The Verdict: Mostly Harmless?
At last, after armies of fanboys and the hip-oise condemned early screenings of the movie for failing to live up to the Douglas Adams legacy, real movie critics -- who don't give a damn about how faithful it is to the book or the radio series -- are starting to weigh in. And so today we have a positive review for Hitchhiker's Guide to the Galaxy in the New York Times. This is very encouraging, as I will be forced to see it before long and was preparing myself for a disappointment the size of a planet. Granted, I am very attached to the original TV show, and I'm not sure I will ever feel good about Mos Def as Ford Prefect or Sam Rockwell as Zaphod Beeblebrox. But here's the thing about Hitchhiker's -- it was always evolving. That was the idea. "I see it as an homage to David Deutsch's 'many universes' theory," Adams told me in the one interview I was lucky enough to do with him before his death.

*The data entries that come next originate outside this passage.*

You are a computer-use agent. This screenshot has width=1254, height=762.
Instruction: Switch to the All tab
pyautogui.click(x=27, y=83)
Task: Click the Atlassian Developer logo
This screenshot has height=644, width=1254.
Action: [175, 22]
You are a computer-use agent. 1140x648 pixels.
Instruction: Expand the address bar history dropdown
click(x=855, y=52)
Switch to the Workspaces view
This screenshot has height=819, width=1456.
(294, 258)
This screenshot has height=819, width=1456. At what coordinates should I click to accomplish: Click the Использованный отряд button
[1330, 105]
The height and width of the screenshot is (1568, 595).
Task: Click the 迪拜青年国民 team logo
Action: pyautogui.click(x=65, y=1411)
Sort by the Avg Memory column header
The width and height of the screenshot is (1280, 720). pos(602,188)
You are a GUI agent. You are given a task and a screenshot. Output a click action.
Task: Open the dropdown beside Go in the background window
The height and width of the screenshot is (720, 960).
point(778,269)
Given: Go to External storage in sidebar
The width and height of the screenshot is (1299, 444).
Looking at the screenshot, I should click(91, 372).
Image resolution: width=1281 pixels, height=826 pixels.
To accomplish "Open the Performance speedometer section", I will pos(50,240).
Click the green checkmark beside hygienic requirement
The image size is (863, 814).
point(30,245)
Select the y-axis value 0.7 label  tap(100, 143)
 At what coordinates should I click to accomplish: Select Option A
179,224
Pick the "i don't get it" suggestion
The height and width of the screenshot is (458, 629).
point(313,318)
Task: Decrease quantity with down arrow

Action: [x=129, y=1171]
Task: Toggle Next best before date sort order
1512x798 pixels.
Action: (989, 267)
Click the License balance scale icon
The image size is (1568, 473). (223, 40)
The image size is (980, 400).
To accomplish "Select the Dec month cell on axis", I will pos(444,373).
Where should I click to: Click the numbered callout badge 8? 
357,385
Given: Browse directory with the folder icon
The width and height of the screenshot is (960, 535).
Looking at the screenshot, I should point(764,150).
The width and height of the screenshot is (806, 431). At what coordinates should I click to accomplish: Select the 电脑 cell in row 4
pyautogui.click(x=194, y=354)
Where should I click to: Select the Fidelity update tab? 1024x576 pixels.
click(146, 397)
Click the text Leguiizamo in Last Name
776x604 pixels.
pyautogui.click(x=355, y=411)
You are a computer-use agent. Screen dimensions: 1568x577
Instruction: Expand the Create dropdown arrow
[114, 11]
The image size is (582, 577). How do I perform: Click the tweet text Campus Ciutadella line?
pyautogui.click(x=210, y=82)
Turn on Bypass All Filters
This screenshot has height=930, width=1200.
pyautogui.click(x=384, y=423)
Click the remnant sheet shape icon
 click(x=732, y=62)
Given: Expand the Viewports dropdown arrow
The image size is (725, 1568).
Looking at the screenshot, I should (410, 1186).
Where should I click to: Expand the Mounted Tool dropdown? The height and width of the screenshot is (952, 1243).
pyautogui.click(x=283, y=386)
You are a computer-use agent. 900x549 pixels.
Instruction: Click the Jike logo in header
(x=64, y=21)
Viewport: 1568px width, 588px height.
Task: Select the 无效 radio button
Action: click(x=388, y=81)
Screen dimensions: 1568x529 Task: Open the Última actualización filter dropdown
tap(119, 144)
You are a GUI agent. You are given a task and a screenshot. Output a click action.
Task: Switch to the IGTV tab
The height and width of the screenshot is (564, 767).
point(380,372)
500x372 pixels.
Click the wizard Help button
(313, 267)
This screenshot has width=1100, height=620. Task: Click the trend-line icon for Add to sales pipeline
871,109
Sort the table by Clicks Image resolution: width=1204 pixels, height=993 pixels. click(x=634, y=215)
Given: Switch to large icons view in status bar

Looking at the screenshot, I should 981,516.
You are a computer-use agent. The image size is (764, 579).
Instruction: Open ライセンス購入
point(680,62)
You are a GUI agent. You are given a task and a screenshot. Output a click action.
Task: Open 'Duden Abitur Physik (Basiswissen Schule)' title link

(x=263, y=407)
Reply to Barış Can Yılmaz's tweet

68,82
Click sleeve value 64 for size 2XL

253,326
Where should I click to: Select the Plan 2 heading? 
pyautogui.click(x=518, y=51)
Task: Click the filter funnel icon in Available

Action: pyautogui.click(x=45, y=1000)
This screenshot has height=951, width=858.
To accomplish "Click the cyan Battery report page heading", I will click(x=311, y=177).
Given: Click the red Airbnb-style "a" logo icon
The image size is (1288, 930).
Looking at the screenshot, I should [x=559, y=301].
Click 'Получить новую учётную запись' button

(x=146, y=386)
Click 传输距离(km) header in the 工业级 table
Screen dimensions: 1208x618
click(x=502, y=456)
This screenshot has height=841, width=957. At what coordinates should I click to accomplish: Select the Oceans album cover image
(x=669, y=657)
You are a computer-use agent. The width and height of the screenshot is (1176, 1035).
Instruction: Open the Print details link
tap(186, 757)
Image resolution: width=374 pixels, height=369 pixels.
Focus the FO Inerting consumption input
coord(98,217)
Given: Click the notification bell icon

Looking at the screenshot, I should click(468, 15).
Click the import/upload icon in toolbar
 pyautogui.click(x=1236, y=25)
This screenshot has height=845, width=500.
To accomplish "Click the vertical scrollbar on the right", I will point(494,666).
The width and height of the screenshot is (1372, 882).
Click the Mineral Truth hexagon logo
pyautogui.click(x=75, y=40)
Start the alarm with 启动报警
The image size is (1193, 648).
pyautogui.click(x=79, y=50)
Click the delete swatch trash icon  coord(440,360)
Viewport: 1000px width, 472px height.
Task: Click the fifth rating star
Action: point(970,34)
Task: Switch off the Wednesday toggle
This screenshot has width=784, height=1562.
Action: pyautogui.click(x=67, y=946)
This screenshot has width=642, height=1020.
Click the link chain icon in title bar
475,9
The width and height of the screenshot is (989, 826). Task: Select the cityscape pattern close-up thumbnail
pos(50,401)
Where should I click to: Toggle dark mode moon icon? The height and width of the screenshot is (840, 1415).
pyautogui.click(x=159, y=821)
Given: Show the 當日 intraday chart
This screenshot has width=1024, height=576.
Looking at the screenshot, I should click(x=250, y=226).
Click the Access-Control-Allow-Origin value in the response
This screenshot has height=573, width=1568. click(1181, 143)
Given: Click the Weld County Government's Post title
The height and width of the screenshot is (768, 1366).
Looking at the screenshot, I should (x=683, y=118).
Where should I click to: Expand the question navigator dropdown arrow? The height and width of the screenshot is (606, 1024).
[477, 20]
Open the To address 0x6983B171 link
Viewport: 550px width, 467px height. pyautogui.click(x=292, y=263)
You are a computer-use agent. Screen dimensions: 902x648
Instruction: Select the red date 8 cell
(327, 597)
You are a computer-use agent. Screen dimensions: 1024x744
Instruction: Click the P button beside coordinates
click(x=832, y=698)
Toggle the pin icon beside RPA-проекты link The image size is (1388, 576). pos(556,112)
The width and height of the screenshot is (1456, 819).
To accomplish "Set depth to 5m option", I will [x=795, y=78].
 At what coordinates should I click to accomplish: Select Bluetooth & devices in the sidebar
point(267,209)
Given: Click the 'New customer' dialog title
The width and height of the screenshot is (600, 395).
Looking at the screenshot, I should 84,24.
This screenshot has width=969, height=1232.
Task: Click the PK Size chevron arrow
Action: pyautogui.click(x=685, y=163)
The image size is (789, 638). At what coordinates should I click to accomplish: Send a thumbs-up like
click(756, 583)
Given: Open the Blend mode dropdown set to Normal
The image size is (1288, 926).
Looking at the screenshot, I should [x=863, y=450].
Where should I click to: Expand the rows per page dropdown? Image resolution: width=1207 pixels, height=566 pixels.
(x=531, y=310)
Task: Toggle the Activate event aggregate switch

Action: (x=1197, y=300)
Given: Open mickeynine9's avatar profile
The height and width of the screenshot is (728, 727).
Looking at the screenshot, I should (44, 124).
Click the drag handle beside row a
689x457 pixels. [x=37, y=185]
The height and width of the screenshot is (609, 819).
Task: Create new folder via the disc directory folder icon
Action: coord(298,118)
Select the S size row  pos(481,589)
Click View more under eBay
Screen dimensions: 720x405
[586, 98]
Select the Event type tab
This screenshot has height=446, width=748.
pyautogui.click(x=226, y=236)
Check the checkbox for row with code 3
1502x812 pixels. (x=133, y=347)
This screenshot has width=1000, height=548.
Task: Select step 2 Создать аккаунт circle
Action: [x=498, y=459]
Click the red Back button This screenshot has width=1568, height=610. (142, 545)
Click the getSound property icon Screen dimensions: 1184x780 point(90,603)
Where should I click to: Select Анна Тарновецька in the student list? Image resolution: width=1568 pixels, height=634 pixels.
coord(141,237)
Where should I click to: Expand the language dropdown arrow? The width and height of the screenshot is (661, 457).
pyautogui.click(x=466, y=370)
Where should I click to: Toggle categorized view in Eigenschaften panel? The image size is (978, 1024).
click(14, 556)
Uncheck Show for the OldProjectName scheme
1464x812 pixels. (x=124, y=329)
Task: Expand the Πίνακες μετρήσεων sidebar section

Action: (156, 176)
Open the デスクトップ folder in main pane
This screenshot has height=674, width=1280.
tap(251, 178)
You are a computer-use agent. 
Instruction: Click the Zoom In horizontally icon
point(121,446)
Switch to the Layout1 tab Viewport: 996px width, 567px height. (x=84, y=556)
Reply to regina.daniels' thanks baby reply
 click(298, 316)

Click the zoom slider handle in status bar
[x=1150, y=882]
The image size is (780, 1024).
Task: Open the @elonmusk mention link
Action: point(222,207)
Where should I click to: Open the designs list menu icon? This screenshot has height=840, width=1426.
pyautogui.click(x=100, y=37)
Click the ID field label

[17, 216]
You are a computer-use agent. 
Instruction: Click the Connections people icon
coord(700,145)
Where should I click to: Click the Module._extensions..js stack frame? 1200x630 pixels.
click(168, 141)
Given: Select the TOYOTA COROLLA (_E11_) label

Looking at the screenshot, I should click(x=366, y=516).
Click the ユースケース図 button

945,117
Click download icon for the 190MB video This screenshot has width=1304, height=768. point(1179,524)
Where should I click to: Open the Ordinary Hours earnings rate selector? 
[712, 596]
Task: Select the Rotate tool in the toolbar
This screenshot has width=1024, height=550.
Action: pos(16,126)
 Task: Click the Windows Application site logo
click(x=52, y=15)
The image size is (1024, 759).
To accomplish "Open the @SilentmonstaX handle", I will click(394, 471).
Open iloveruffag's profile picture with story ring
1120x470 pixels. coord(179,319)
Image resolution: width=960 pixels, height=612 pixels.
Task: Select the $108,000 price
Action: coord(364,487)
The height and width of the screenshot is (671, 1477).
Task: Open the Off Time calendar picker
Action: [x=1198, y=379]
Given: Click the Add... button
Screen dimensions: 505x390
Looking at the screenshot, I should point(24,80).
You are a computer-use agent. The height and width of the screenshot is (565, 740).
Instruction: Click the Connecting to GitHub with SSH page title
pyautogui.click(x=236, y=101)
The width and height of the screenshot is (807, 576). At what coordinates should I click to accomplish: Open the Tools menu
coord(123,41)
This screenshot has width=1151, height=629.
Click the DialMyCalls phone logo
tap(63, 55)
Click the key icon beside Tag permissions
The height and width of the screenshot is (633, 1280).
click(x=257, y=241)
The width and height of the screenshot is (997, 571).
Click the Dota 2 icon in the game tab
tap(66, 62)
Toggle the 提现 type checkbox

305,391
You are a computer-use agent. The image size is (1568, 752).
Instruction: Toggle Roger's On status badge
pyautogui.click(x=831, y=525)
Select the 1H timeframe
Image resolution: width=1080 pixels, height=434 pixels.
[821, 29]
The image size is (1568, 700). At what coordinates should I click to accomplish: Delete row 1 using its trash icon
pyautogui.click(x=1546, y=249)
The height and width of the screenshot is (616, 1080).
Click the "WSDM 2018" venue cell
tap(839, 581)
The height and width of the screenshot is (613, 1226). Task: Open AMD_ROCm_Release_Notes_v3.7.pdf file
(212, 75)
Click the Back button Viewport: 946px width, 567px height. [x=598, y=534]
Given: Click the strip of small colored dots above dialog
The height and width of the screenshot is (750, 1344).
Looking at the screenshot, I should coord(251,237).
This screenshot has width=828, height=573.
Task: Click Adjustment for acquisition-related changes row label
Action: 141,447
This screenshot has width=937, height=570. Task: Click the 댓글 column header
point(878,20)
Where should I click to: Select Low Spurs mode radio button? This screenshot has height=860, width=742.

The book, the radio series, the TV show, they all go off in different plot directions. The dialogue changes, expands, contracts. The humor evolves. Dogmatic adherence to a single text dissolves. And the fact that you don't necessarily need a Babel Fish to enjoy all the different versions -- yes, even the Disney version -- in their own way ... well, let's just say there's hope for the third most intelligent species on this planet yet.